Cabul, Agosto de 2021
Saigão, 1975: a história repete-se
É fatal, nestas ocasiões: vejo mil tudólogos a poisar nas pantalhas declarando-se especialistas em temas internacionais - e no drama do Afeganistão em particular. Não tardam a aparecer os relativistas militantes, sugerindo que devemos respeitar as «diferenças culturais» e o direito de cada povo a eleger os seus representantes. Como se alguém tivesse eleito ou viesse a eleger a turba talibã. Como se não houvesse o dever moral, da nossa parte, de declarar criminoso todo o poder que pretende legitimar-se à margem dos direitos humanos, exibe a todo o momento a supremacia dos canhangulos e transforma a palavra divina em instrumento de terror.
Nestes instantes, nunca faltam à chamada aqueles que, instalados no conforto ocidental, concentram as suas críticas no Ocidente. Por ter inaugurado no Afeganistão um «Estado falhado». Para desfazer dúvidas, basta no entanto perguntar aos afegãos se preferiam viver nesse «Estado falhado» que lhes trouxe inédita liberdade durante 20 anos - correspondendo a uma geração inteira - ou se preferem viver agora novamente sob o domínio cavernícola dos talibãs.
Nem é preciso perguntar. Eles - e elas, sobretudo - estão a responder há semanas, abandonando o país em massa. Como podem. Por vezes sem levarem mais nada senão a roupa que têm vestida.
Quem não consegue fugir, teme o pior.
Como a estudante universitária que alude às «faces hediondas dos homens que odeiam mulheres»: já são eles a mandar de novo. Ou a juíza que desempenhou estas funções durante dez anos e se confessa apavorada perante a perspectiva de se abrirem as portas das prisões cheias de reclusos a reclamar vingança.
Não há lugar para elas - nem para muitas outras - nas evacuações de emergência que prosseguem há 72 horas, com cada um a tratar de si, deixando para trás a multidão de heróis quotidianos que concretizaram vinte anos de frágil mas efectiva liberdade no Afeganistão. Já hoje, um avião militar australiano levantou voo de Cabul com apenas 26 pessoas tendo espaço para transportar 128.
Caso para perguntar: ninguém mais merecia ir a bordo?

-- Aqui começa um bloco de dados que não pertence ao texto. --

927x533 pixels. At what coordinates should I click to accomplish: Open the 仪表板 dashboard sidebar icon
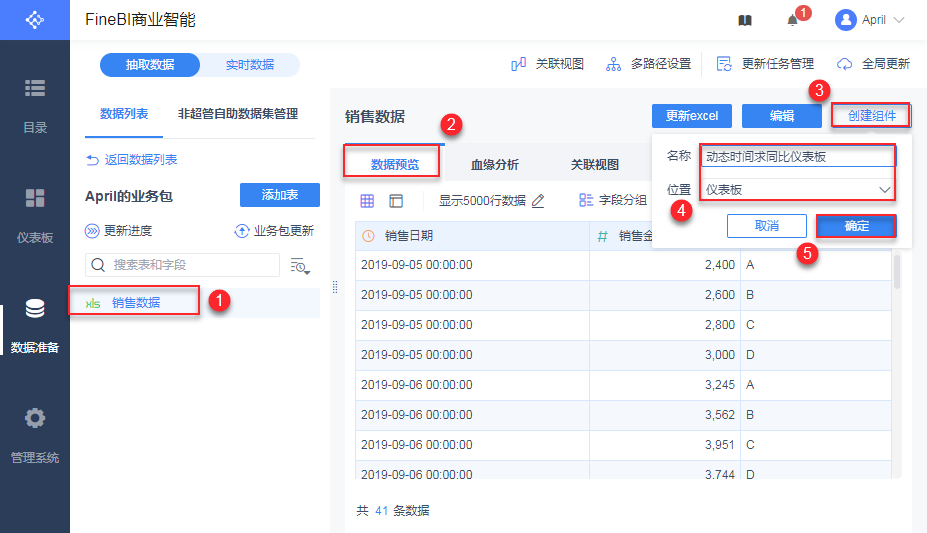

Quanto a Joe Biden, nada de novo. Reedita o triste papel desempenhado por Gerald Ford em 1975, em Saigão, e Jimmy Carter em 1980, em Teerão. Limita-se a repetir, com menos poder de síntese, o que Henry Kissinger declarou há 46 anos, a propósito do Vietname caído às mãos dos comunistas: «A boa notícia é que a guerra terminou. A má notícia é que a perdemos.»
Mais do mesmo. O actual inquilino da Casa Branca terá direito a um belo rodapé nos futuros manuais de história.